-- Exercise brief --
Would you copy out each line of the records below that includes the word "computer"?

-- Given records --
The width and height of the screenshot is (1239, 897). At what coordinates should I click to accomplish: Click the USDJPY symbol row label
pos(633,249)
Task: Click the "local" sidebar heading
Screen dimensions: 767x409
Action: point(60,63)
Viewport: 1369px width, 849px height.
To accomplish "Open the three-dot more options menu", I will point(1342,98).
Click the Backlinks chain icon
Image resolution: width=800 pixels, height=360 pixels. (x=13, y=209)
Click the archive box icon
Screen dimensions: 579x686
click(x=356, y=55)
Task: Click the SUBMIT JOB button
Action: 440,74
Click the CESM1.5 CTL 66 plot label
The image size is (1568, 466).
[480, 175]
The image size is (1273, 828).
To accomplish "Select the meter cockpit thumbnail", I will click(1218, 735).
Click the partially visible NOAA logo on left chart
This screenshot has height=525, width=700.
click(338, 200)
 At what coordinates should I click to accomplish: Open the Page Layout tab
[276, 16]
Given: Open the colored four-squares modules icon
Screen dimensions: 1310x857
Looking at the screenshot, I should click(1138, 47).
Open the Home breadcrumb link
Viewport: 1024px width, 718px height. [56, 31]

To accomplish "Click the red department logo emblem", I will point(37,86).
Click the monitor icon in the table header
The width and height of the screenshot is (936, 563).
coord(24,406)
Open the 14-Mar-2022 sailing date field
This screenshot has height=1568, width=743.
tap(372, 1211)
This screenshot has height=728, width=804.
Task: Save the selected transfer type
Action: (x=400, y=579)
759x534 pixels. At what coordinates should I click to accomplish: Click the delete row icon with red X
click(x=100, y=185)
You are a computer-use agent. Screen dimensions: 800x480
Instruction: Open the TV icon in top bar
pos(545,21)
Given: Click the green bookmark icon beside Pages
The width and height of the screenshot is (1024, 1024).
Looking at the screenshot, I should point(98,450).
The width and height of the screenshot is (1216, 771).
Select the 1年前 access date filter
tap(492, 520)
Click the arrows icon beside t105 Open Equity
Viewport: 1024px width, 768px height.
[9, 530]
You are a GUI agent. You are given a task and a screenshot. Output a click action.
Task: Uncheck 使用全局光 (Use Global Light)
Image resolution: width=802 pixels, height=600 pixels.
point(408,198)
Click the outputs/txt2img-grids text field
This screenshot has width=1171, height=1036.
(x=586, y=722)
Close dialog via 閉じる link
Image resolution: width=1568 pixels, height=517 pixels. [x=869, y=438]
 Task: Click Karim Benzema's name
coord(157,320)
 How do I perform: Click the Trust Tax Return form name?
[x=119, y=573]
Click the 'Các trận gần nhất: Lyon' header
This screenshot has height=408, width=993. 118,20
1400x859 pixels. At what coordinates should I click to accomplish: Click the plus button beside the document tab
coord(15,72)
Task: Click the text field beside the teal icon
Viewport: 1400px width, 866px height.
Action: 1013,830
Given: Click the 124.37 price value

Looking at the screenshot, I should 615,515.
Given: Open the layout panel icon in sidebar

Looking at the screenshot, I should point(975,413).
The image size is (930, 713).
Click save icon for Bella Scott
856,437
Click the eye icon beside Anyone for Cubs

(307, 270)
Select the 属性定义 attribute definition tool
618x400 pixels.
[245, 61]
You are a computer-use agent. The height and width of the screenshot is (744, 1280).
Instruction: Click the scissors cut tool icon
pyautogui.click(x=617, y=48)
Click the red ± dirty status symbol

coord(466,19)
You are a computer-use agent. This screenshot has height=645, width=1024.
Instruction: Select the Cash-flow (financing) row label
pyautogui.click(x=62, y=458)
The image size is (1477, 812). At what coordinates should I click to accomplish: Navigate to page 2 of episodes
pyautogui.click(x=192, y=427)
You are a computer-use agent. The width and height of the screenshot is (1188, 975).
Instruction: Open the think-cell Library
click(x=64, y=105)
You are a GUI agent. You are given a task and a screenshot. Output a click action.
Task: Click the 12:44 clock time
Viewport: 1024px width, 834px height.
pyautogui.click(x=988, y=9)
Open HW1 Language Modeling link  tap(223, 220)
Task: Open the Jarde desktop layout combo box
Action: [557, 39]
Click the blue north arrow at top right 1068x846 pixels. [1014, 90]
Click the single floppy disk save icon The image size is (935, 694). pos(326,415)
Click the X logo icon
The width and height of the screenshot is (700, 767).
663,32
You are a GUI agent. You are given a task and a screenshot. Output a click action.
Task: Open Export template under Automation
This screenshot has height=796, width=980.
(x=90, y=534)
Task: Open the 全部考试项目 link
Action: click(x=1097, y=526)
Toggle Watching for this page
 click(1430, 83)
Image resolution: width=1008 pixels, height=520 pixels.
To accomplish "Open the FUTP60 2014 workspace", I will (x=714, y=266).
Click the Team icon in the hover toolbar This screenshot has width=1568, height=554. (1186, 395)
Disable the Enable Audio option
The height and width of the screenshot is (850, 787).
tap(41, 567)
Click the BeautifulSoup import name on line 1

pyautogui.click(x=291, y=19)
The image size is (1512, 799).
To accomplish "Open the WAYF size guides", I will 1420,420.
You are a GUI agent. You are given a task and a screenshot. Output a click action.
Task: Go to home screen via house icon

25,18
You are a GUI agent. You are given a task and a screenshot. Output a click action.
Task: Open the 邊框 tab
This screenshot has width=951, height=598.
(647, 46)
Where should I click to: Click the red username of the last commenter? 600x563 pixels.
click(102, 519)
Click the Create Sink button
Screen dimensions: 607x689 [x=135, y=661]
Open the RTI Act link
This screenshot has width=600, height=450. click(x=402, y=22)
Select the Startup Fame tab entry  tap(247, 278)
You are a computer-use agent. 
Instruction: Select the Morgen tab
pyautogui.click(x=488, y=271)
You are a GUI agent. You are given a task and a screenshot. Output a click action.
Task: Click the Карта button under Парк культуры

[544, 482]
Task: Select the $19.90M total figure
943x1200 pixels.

-- Output for this exercise --
You are a computer-use agent. Screen dimensions: 800x480
You are a computer-use agent. The height and width of the screenshot is (744, 1280).
You are a computer-use agent. This screenshot has height=645, width=1024.
You are a computer-use agent. The width and height of the screenshot is (1188, 975).
You are a computer-use agent. 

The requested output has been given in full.